Family values and ties are a significant theme that intrinsically bind the characters together. Sachiro offered his own perspective on playing Ryota. “I feel that family is very interesting because the closer you are the more you get hurt and you can kinda hurt each other in a way as well,” he said.
With just a simple projector and a small usage of props to enhance certain moments throughout the play, the actors carried the emotional burdens of the play. However, both did so successfully. They interacted fluidly with one another, whether through direct interaction or through shadow play or contrasting physicality of movement.
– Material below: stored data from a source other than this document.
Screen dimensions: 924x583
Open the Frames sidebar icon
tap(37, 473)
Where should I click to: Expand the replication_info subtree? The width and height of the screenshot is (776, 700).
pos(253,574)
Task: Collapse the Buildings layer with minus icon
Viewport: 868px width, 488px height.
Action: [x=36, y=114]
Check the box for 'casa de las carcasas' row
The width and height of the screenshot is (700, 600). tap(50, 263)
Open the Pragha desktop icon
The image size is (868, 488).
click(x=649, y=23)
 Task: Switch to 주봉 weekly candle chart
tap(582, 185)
Meanwhile, the melodic beat of the music was very much in tune with the actors movements and expressions, bringing the mood from dark to light and vice versa with ease.
For the Malaysian adaptation of the same play, Gadis X, Ayam Fared took the helm as director. The performance had been prepared with Suguru in workshops. “He immediately understood the true essence of this piece and we get along quite well together,” said Suguru of the Malaysian director, better known as an actor in the local industry. “Working with Ayam has been a great pleasure.”
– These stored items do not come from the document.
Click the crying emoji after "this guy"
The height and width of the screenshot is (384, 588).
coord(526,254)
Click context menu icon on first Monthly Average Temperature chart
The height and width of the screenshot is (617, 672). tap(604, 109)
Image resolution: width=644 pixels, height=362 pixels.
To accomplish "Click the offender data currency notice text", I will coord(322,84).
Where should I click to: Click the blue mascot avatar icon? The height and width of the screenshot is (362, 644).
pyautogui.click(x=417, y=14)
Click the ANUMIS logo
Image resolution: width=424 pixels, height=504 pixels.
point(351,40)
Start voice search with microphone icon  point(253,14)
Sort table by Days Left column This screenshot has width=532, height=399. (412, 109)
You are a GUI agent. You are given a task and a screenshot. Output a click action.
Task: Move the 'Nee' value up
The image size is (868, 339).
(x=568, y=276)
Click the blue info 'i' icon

The localised version had Ghadafi Meliki and Kirin Muhamad reprising the roles of Sachiro and Kazuki respectively. Although performed entirely in Malay, the essence of the script was retained and did not differ greatly from the original. Both actors also showed similar mastery of the technicalities required.
One of the noticeable changes was the location of the park where the characters were first introduced. From Shinjuku Gyoen National Garden, they were now in KLCC Park, a location which was much more familiar and identifiable to the Malaysian audience.
It seems that the change was effective as it managed to garner peals of laughter from the audience when locations visible around the park such as Chili’s were described by the characters. This in itself gave a sense of intimacy and brought the audience closer to the story.
In fact, Suguru is of the opinion that Gadis X bears close resemblance to the original production despite the difference in language. Granted, the prose might have changed slightly during the translation from Japanese to Malay but Gadis X did not feel lacking in emotional impact, especially during key moments of the piece.
Towards the end of Gadis X, a disco ball was used to project the illusion of rain enveloping the room. The light shimmers off the ball onto the wall, surrounding the audience. A mirror reflecting red lights also mimicks sirens for both versions of the piece. While these effects might feel a bit gimmicky to some, I thought it helped to draw the audience into the scene more, almost like a 3D immersion.
All in all, both Girl X and Gadis X made for entertaining and thought provoking theatre to watch. The “X” is a metaphor. It could be anyone: you, me or them. The plot is such that it the audience can easily grasp the themes of distrust, fear and hope, able to transcend across communities and time despite the initial inspiration for the piece. The two performances captured the essence of simple and effective storytelling at its best.